#### Work request
Word for word, restate the lines of the data below between those holding "Where should I click to: Click the Reset" and "Where should I click to: Click the yellow", inclusive; pictures do not belong in the copy.

Supplied entries Block Start

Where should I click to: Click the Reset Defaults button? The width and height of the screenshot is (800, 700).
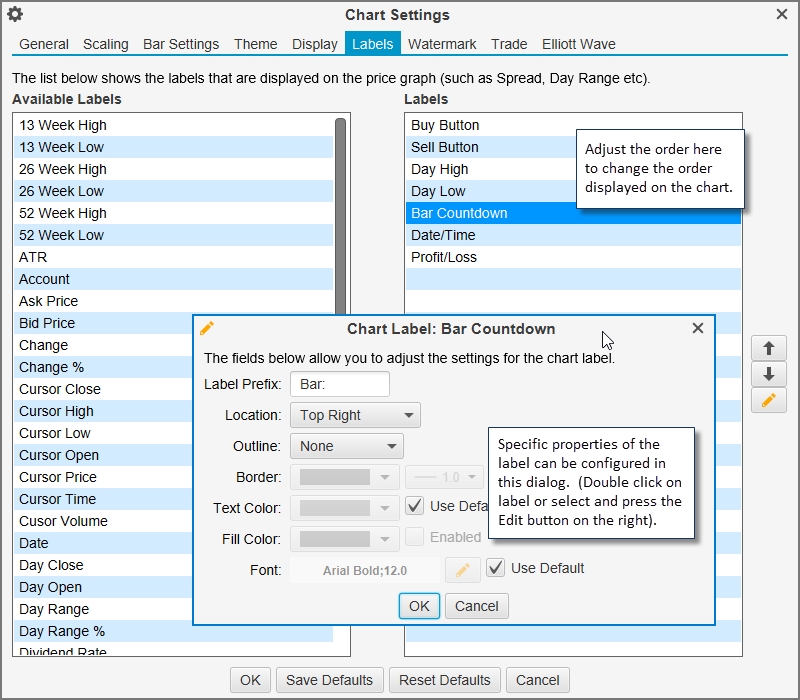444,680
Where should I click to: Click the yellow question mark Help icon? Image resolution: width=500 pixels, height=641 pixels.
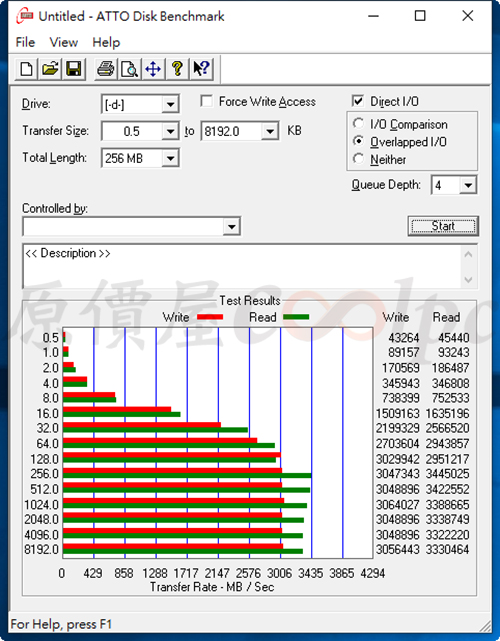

Supplied entries Block End
Supplied entries Block Start

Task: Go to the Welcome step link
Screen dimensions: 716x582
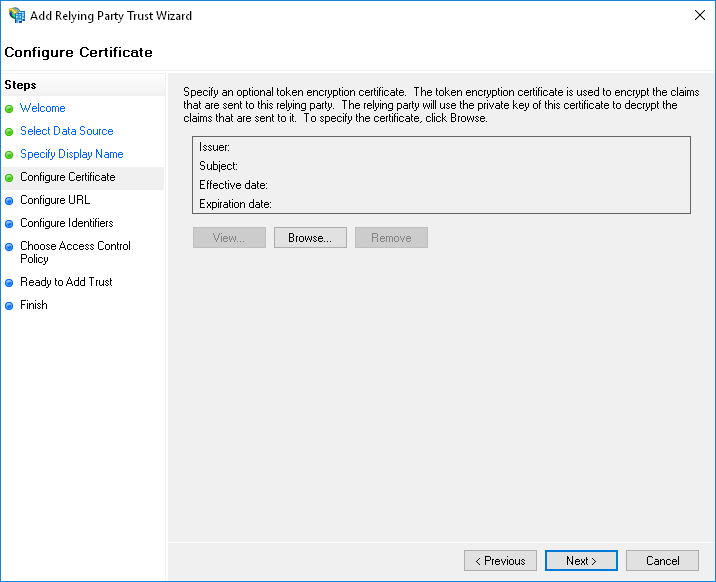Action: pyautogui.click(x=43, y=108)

Supplied entries Block End
Supplied entries Block Start

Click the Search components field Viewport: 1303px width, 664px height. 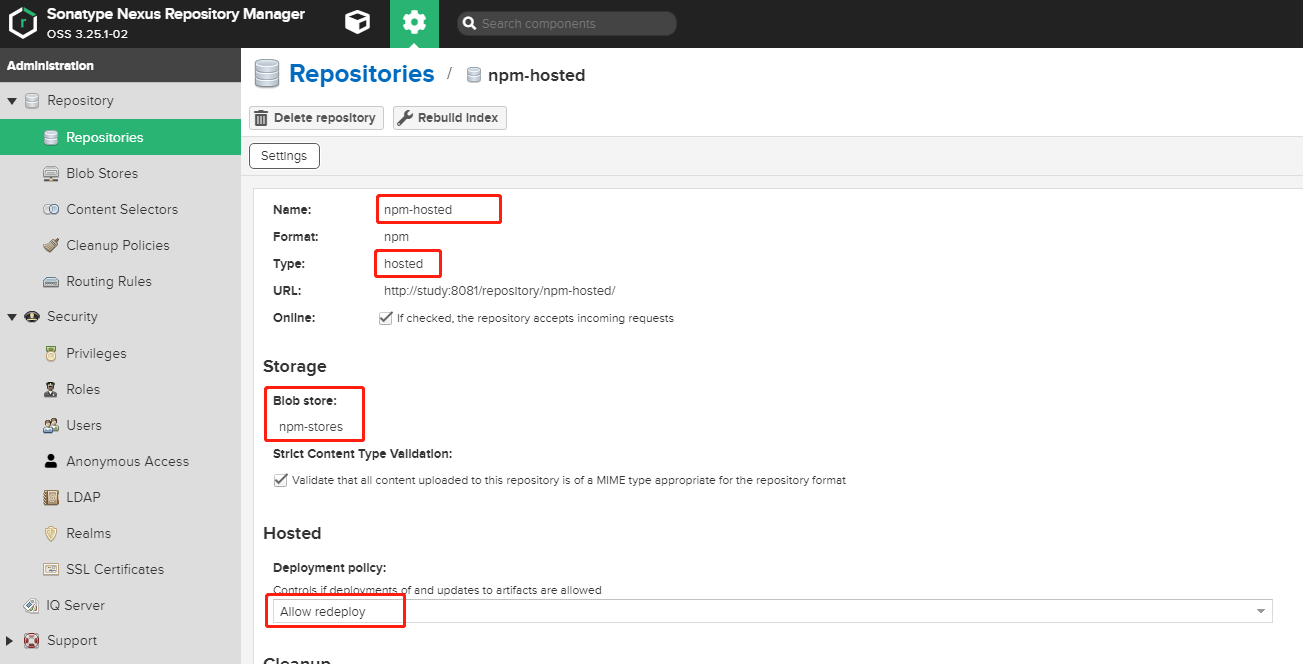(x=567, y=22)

Supplied entries Block End

#### Answer for this exercise
Where should I click to: Click the Reset Defaults button? The width and height of the screenshot is (800, 700).
444,680
Where should I click to: Click the yellow question mark Help icon? Image resolution: width=500 pixels, height=641 pixels.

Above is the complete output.